▶ **Task requirements**
Give back exactly the lines of the material below that start at the one holding "This screenshot has width=726, height=479." and end at the last line, minus the pictures.

▶ **Data under study**
-------------------------

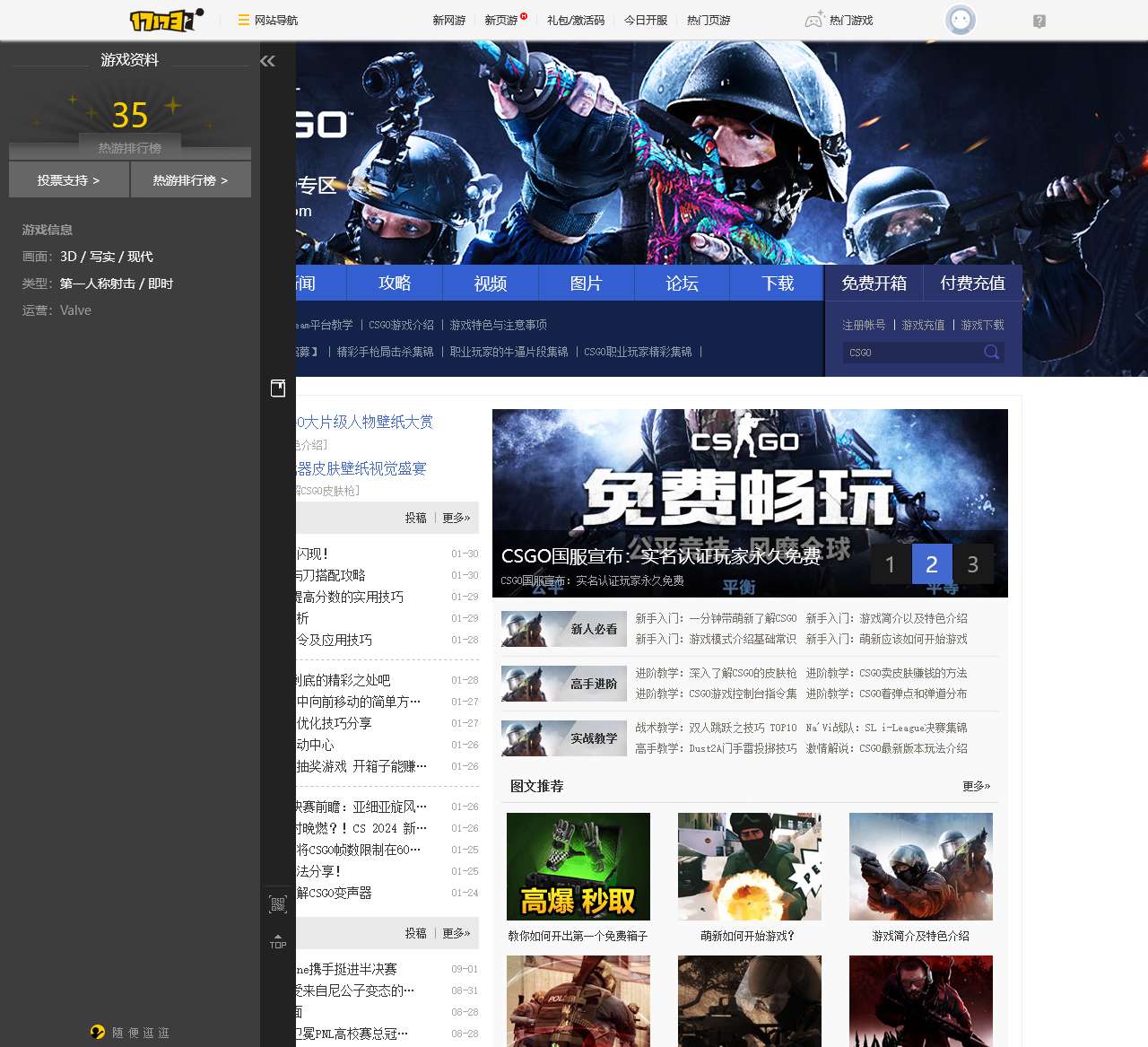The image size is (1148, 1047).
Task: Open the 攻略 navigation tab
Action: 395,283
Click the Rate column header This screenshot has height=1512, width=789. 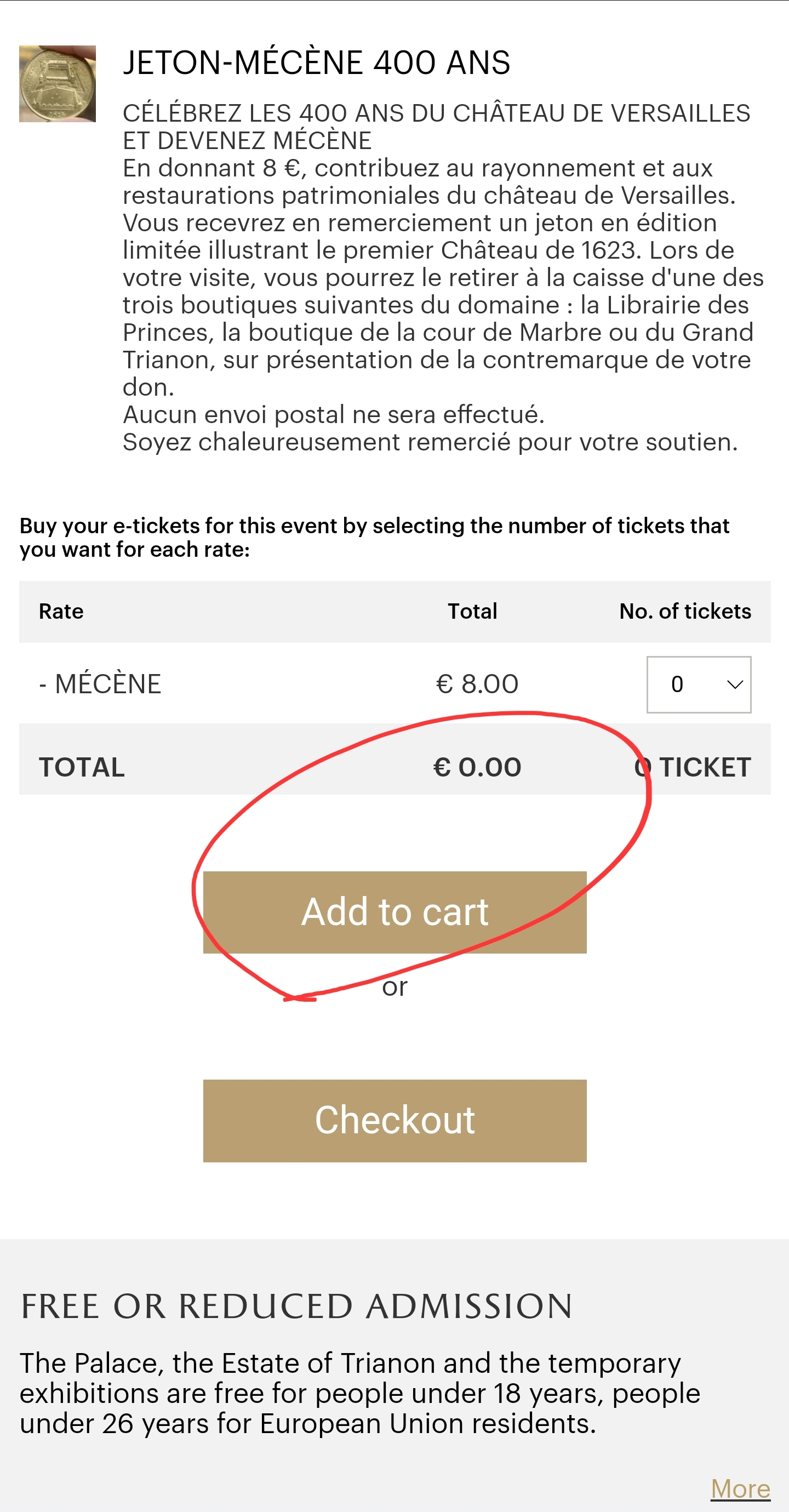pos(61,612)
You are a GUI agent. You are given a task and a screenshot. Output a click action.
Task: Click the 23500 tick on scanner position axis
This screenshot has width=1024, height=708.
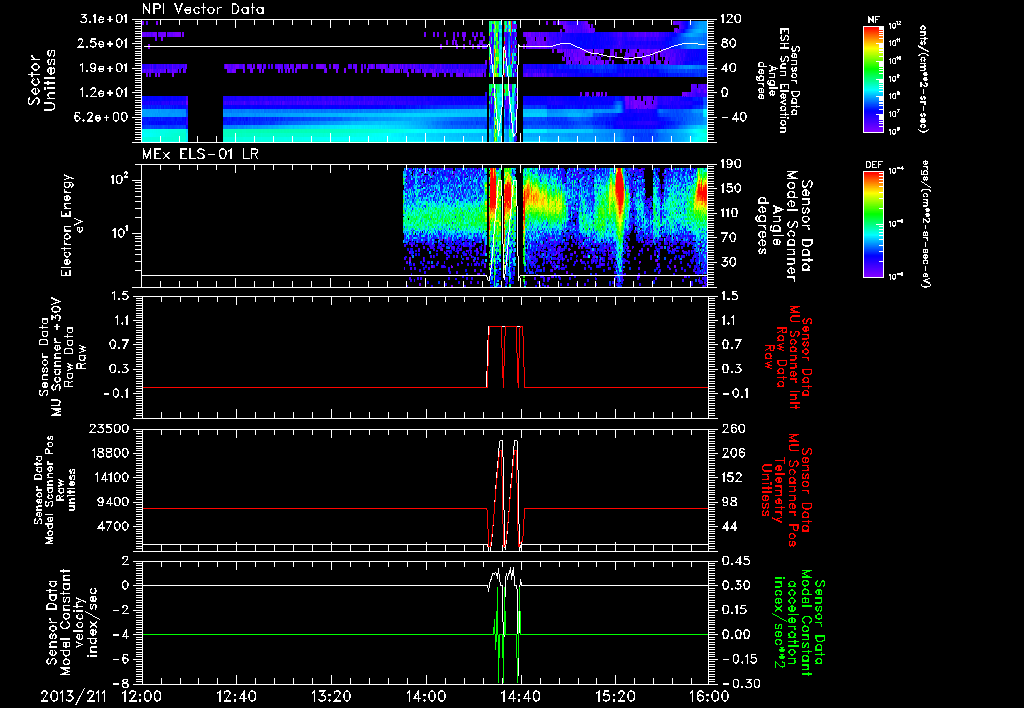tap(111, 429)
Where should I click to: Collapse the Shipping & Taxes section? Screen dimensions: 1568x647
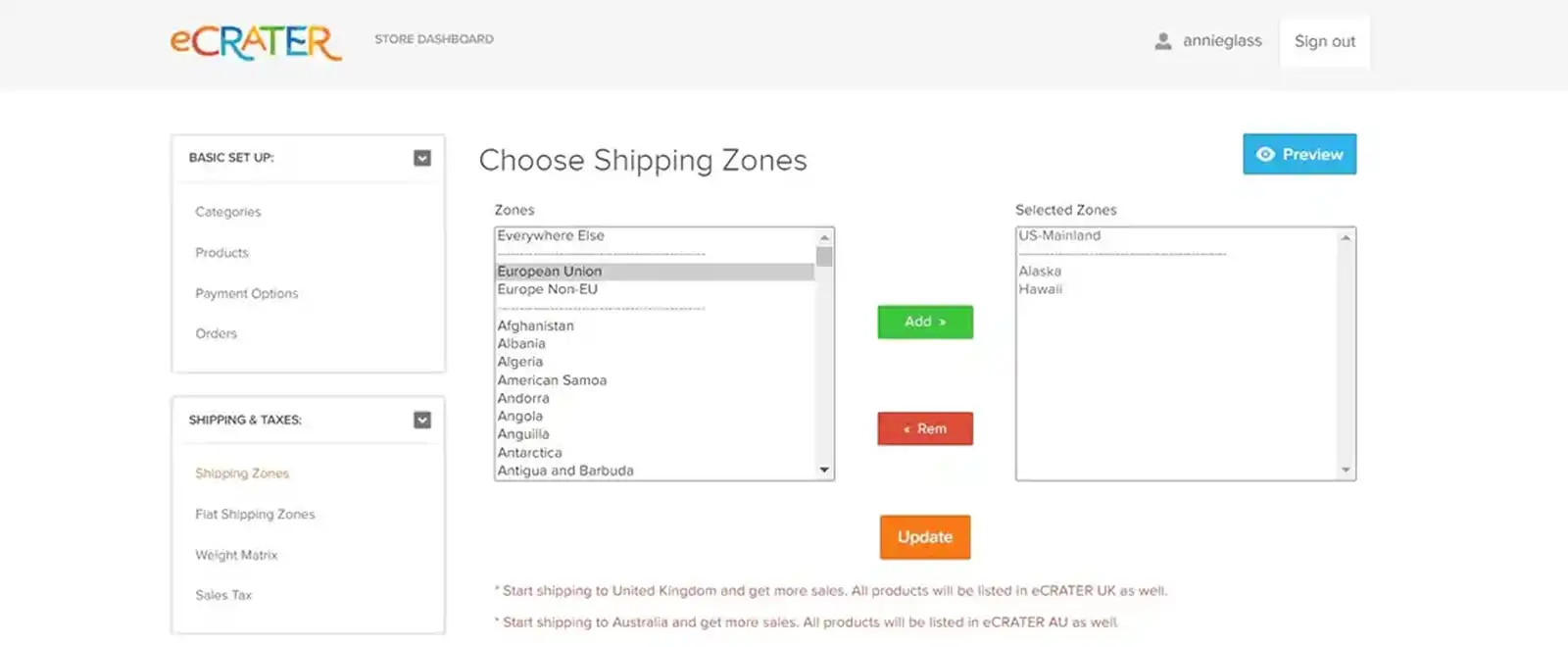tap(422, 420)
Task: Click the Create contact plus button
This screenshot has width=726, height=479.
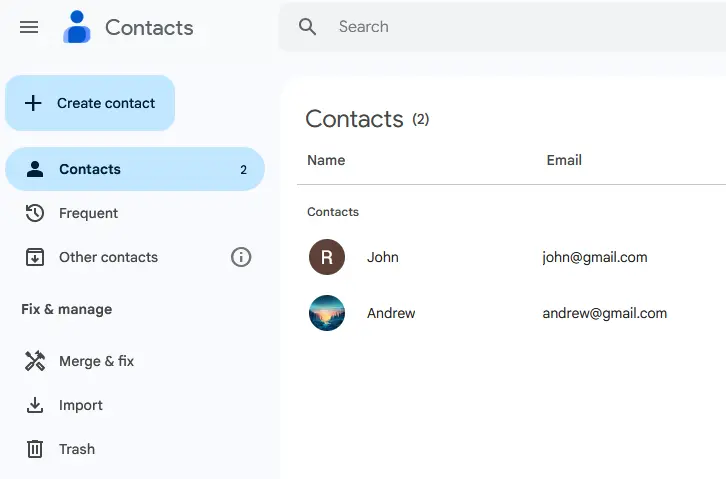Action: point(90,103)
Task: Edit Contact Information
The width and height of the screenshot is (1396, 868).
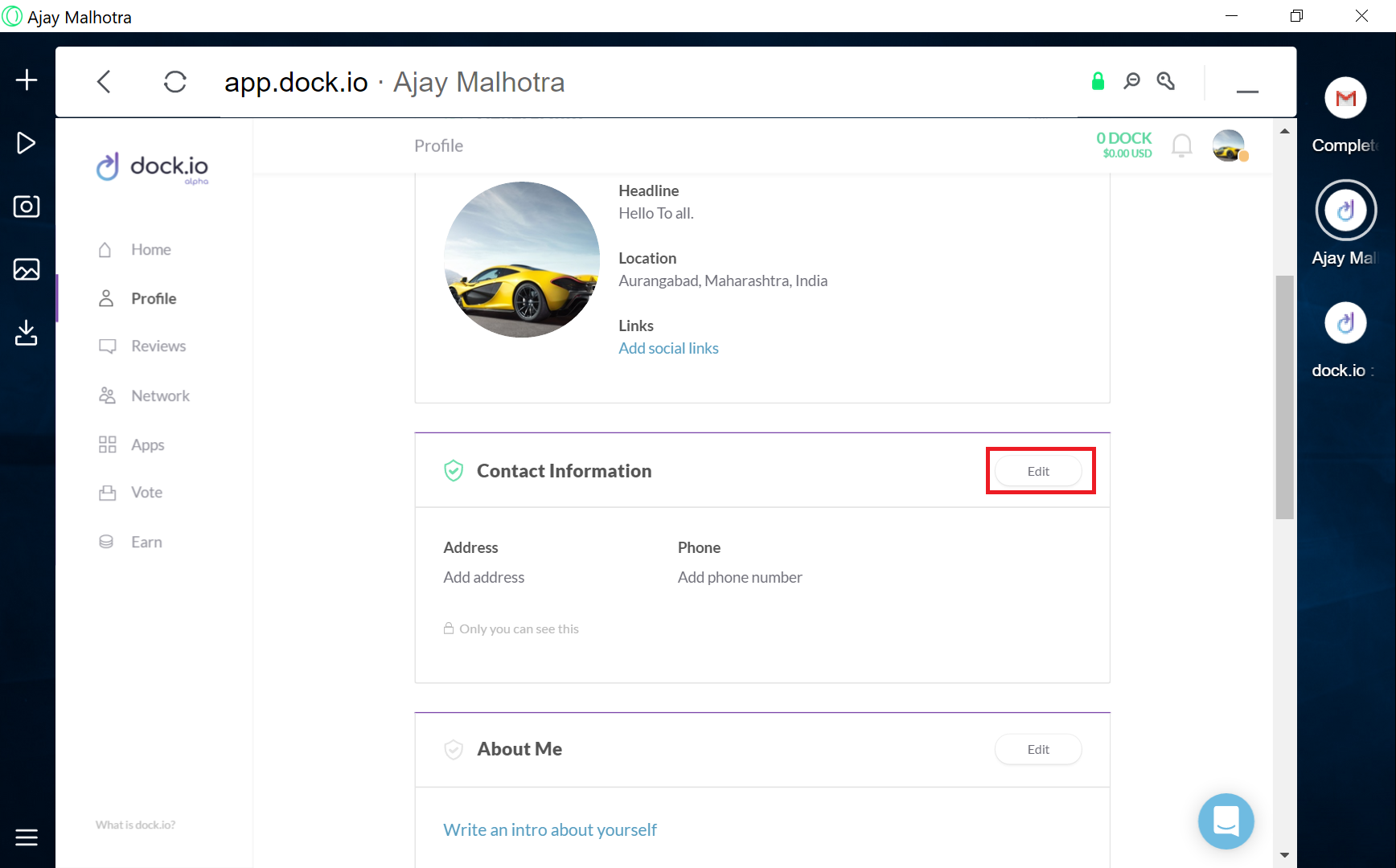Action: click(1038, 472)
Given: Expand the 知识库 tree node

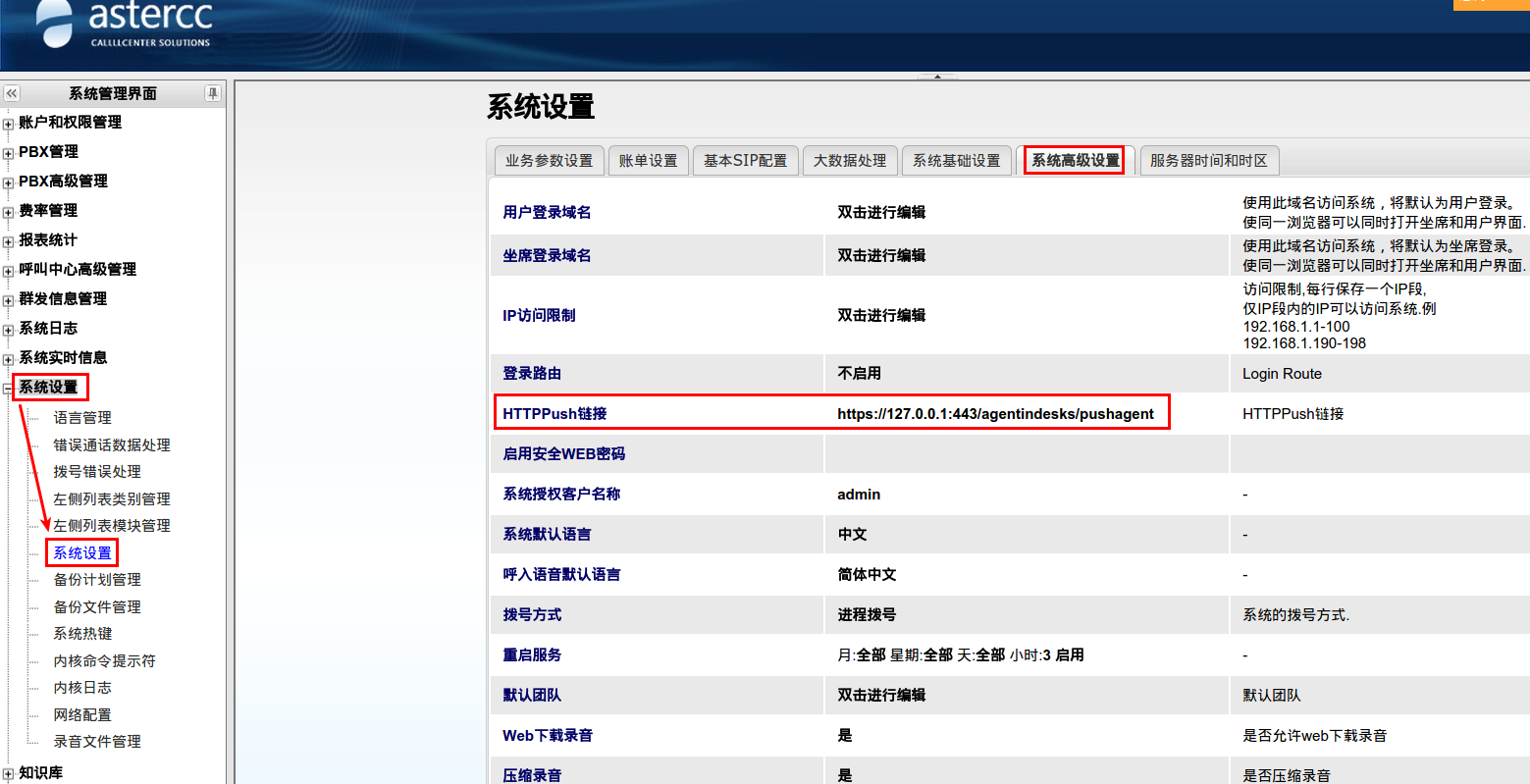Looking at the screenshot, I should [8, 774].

-------------------------

▶ **Your response**
This screenshot has width=726, height=479.
Action: point(90,103)
Task: Edit Contact Information
The width and height of the screenshot is (1396, 868).
Action: click(1038, 472)
Given: Expand the 知识库 tree node

Looking at the screenshot, I should [8, 774].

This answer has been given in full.